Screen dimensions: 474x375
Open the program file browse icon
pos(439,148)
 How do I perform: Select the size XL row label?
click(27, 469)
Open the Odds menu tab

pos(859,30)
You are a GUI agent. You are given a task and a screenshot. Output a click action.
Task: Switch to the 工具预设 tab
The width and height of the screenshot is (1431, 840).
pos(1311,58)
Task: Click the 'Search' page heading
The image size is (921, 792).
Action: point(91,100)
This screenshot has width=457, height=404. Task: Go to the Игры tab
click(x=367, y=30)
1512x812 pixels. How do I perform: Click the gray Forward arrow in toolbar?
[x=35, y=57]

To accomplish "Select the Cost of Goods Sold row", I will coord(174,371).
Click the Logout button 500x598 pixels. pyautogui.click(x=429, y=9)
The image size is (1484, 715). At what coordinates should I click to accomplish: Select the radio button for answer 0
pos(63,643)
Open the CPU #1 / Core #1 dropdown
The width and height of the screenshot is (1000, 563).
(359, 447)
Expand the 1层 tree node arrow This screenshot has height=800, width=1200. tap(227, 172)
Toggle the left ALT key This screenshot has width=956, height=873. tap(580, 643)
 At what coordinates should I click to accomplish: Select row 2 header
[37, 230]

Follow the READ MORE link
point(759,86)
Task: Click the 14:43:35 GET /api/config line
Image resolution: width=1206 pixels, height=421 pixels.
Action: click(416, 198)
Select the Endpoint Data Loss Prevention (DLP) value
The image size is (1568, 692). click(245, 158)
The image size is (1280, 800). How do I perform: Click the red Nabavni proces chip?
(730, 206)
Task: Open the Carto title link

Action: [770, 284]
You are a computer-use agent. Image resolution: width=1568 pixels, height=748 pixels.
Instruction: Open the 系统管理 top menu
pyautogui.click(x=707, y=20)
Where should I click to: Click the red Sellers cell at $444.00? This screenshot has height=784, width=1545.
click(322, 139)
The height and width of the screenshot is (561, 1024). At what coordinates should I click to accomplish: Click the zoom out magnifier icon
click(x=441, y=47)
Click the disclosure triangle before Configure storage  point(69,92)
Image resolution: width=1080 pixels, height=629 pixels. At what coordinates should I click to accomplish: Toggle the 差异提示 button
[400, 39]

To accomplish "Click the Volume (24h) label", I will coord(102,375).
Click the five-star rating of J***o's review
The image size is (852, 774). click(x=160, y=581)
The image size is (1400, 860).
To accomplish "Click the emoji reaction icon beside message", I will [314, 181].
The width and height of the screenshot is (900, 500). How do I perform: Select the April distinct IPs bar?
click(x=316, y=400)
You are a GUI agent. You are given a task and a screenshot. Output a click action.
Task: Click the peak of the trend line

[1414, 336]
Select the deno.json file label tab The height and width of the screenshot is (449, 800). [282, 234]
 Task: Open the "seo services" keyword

________________________________________

EXERCISE DIRECTIONS — Each line above must be returned exactly as written.

ANSWER FOR THE TASK —
Screen dimensions: 474x375
Open the program file browse icon
pos(439,148)
 How do I perform: Select the size XL row label?
click(27, 469)
Open the Odds menu tab

pos(859,30)
You are a GUI agent. You are given a task and a screenshot. Output a click action.
Task: Switch to the 工具预设 tab
The width and height of the screenshot is (1431, 840).
pos(1311,58)
Task: Click the 'Search' page heading
The image size is (921, 792).
Action: point(91,100)
This screenshot has width=457, height=404. Task: Go to the Игры tab
click(x=367, y=30)
1512x812 pixels. How do I perform: Click the gray Forward arrow in toolbar?
[x=35, y=57]

To accomplish "Select the Cost of Goods Sold row", I will coord(174,371).
Click the Logout button 500x598 pixels. pyautogui.click(x=429, y=9)
The image size is (1484, 715). At what coordinates should I click to accomplish: Select the radio button for answer 0
pos(63,643)
Open the CPU #1 / Core #1 dropdown
The width and height of the screenshot is (1000, 563).
(359, 447)
Expand the 1层 tree node arrow This screenshot has height=800, width=1200. tap(227, 172)
Toggle the left ALT key This screenshot has width=956, height=873. tap(580, 643)
 At what coordinates should I click to accomplish: Select row 2 header
[37, 230]

Follow the READ MORE link
point(759,86)
Task: Click the 14:43:35 GET /api/config line
Image resolution: width=1206 pixels, height=421 pixels.
Action: click(416, 198)
Select the Endpoint Data Loss Prevention (DLP) value
The image size is (1568, 692). click(245, 158)
The image size is (1280, 800). How do I perform: Click the red Nabavni proces chip?
(730, 206)
Task: Open the Carto title link

Action: [770, 284]
You are a computer-use agent. Image resolution: width=1568 pixels, height=748 pixels.
Instruction: Open the 系统管理 top menu
pyautogui.click(x=707, y=20)
Where should I click to: Click the red Sellers cell at $444.00? This screenshot has height=784, width=1545.
click(322, 139)
The height and width of the screenshot is (561, 1024). At what coordinates should I click to accomplish: Click the zoom out magnifier icon
click(x=441, y=47)
Click the disclosure triangle before Configure storage  point(69,92)
Image resolution: width=1080 pixels, height=629 pixels. At what coordinates should I click to accomplish: Toggle the 差异提示 button
[400, 39]

To accomplish "Click the Volume (24h) label", I will coord(102,375).
Click the five-star rating of J***o's review
The image size is (852, 774). click(x=160, y=581)
The image size is (1400, 860).
To accomplish "Click the emoji reaction icon beside message", I will [314, 181].
The width and height of the screenshot is (900, 500). How do I perform: Select the April distinct IPs bar?
click(x=316, y=400)
You are a GUI agent. You are given a task and a screenshot. Output a click action.
Task: Click the peak of the trend line

[1414, 336]
Select the deno.json file label tab The height and width of the screenshot is (449, 800). [282, 234]
 Task: Open the "seo services" keyword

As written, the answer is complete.